Pima County Supervisor Sharon Bronson is facing a challenge from fellow Democrat Donna Branch-Gilby in the Sept. 2 primary. The Tucson Weekly interviewed Bronson about why she’s seeking a fourth term. Learn more about the race here.
How does it feel going for your fourth term in office as a member of the Pima County Board of Supervisors?
It doesn’t feel like it’s been 12 years, but literally feels like it’s been 12 days.
The district is larger than Connecticut and Rhode Island combined. You’re literally always on the go.
There are so many needs in the communities that comprise District 3. I’ve enjoyed working with the constituents in helping them bring good things to the community.
Ajo is a good example. It’s far from the city of Tucson and the city core. Since I’ve been elected we’ve been doing some important work for that community. We’d invite you to take a tour of the Curley School. It is an economic development project, it’s an affordable housing project, and it’s an affordable and livable workspace for artists and artisans. It is really moving the economy of Ajo.
When the mine closed the economy of Ajo was seriously threatened, as well as the lives of the residents of Ajo. It’s a cutting edge project for rural economic development. We’ve brought it about $11 million (to match private contributions of) $30 million in that project and we’re not done yet. They’ve just recent converted the old cafeteria into a museum and gift shop for the artists to sell their work, and we’ve also create a micro-business center so the artists and artisans know how to market their products. It’s not only about creating a sustainable economy. You can have to also create community.

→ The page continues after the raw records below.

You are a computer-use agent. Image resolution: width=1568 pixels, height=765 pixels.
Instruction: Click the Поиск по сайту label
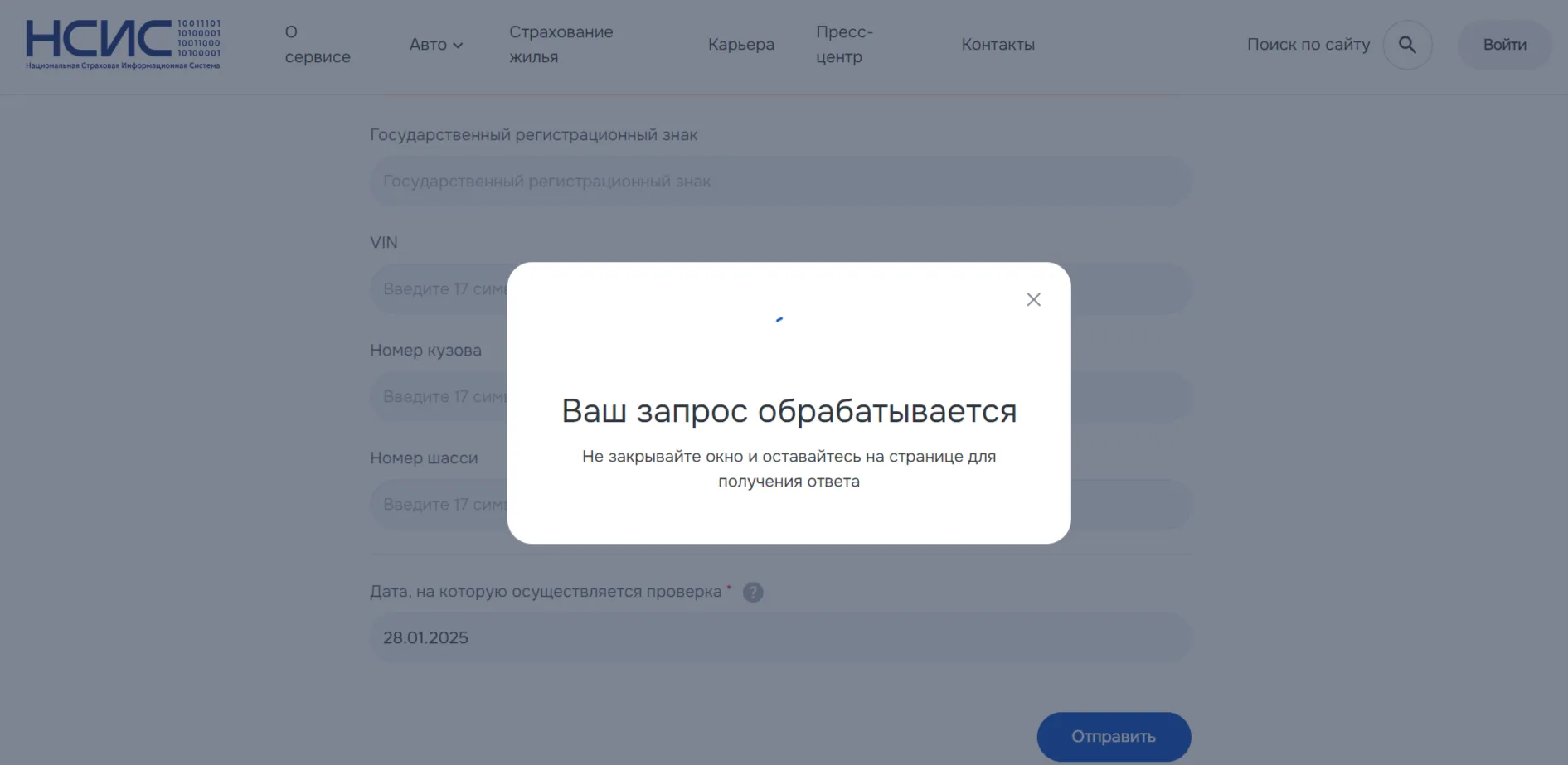click(x=1307, y=45)
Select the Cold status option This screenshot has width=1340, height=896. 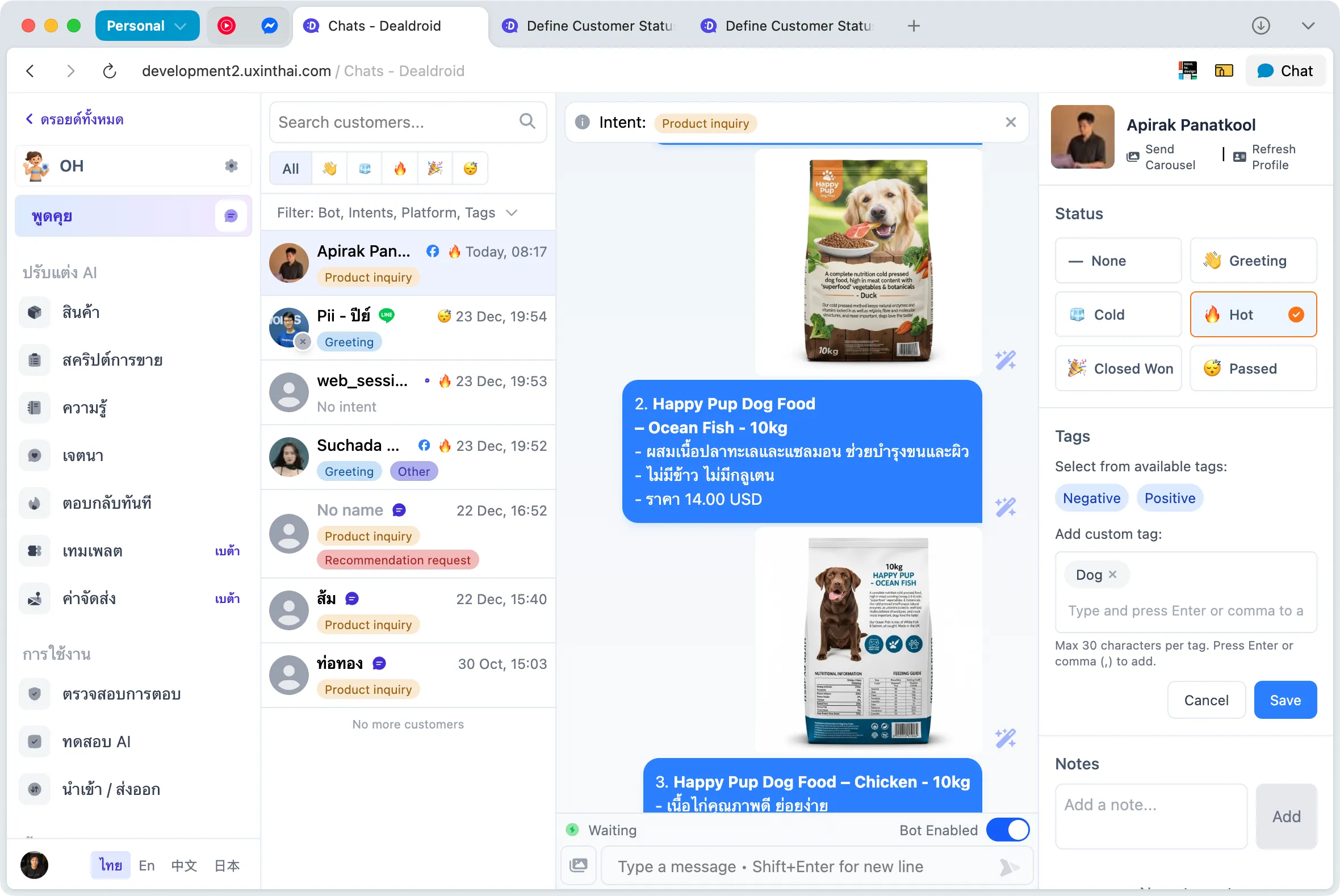point(1118,315)

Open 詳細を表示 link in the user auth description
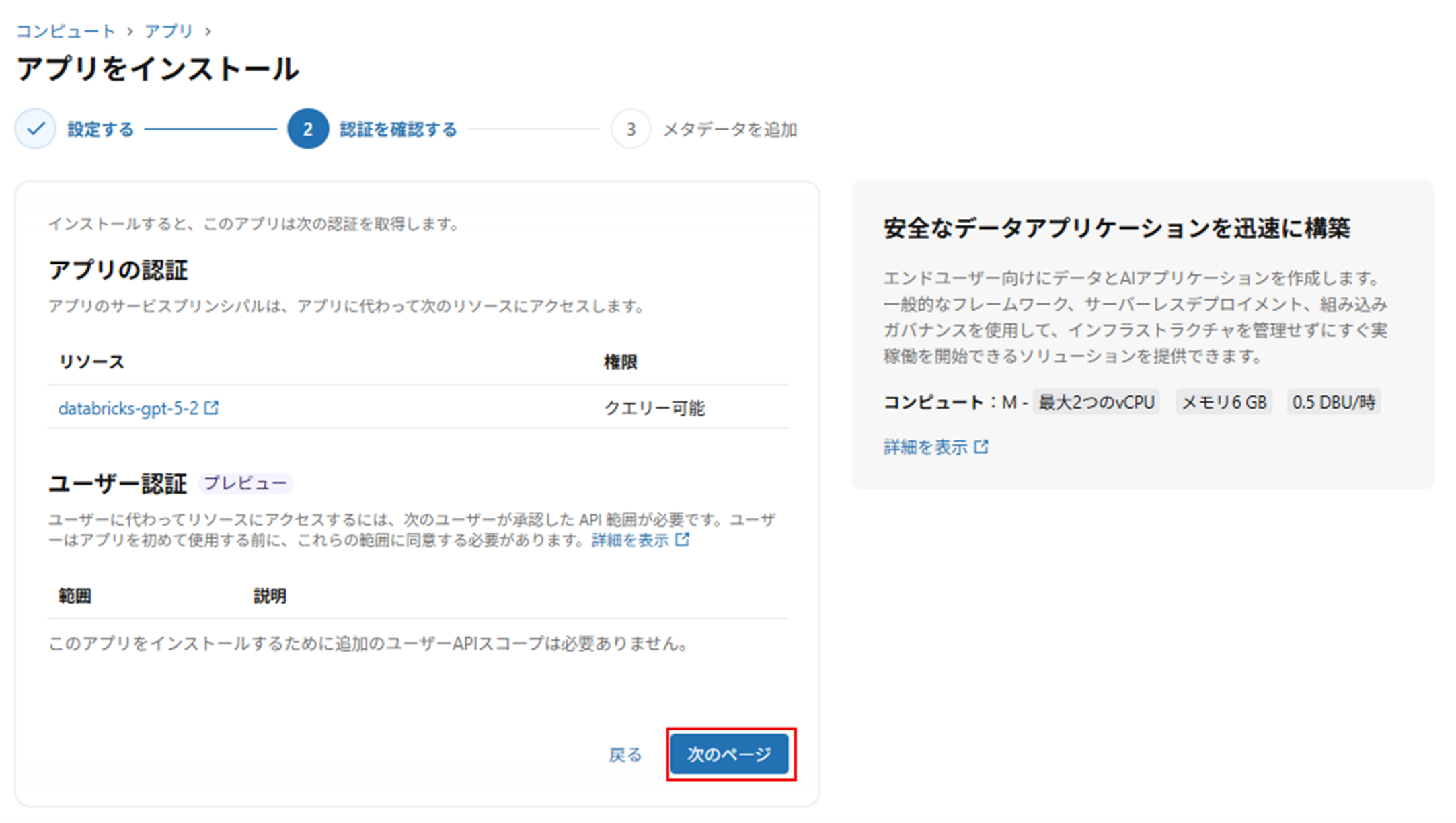click(x=630, y=540)
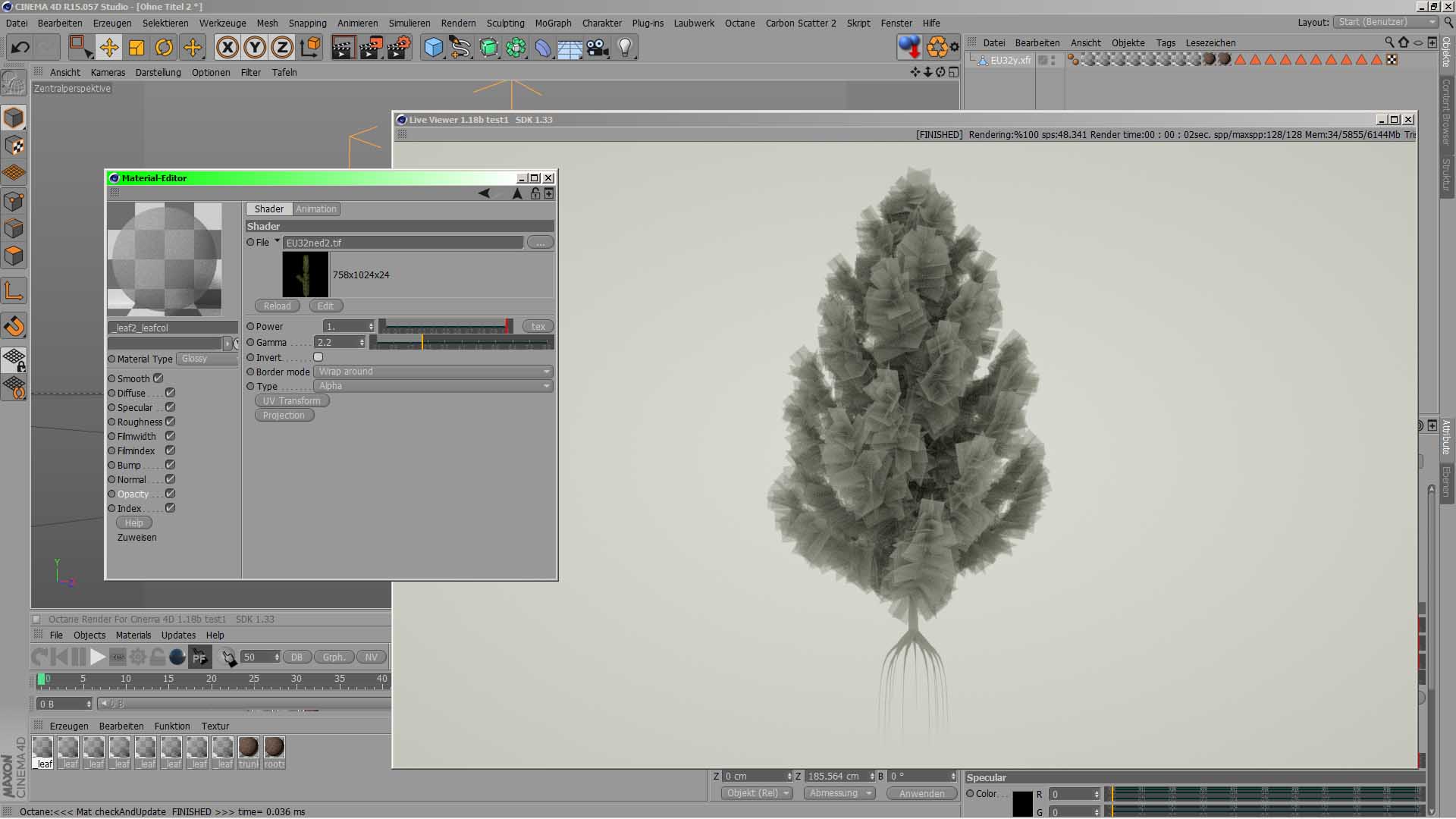Toggle the Diffuse channel checkbox
The height and width of the screenshot is (819, 1456).
click(x=171, y=393)
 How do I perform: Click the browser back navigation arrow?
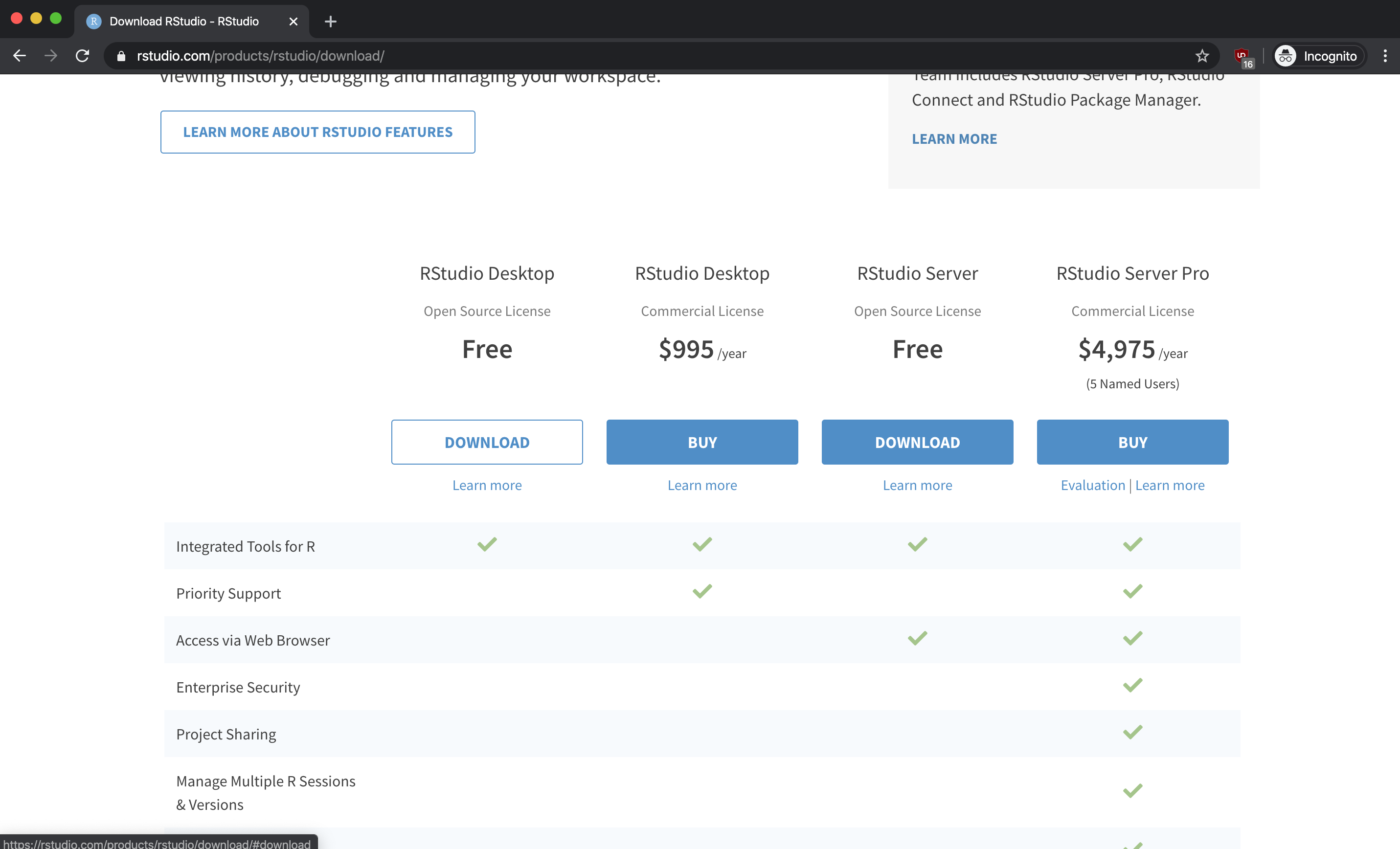(x=19, y=56)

Critics of the board of supervisors say you and your fellow supervisors do not make real policy decision, but that it’s Pima County Administrator Chuck Huckelberry who makes the decisions. How is county policy made?
Chuck Huckelberry serves at the pleasure of the majority of the board. The boards of supervisors are very much in control. That’s why we have the Sonoran Desert Conservation Plan to begin with and that’s why we’re moving forward with the sustainability initiative. These were directions given to the county administrator and he is charged with taking policies we want implemented and implementing them.
We stopped playing those zero sum games of someone wins and somebody loses. We’ve created positive relationship with the city of Tucson. We’ve moved forward in a very positive way that creates opportunities for all of us in this community and for our children.
Has Huckelberry become a scapegoat for the county’s problems?
I’m not sure we have problems. I think we have solutions. Taking pendulum politics of the past and moving forward is how we’ve decided to run the county.
How has that strategy benefited District 3?
The 2004 neighborhood investment bonds we’re used those to improve the city corridor that exists in District 3, such as the Grant Road corridor to Flowing Wells, and to the rural communities, like Arivaca.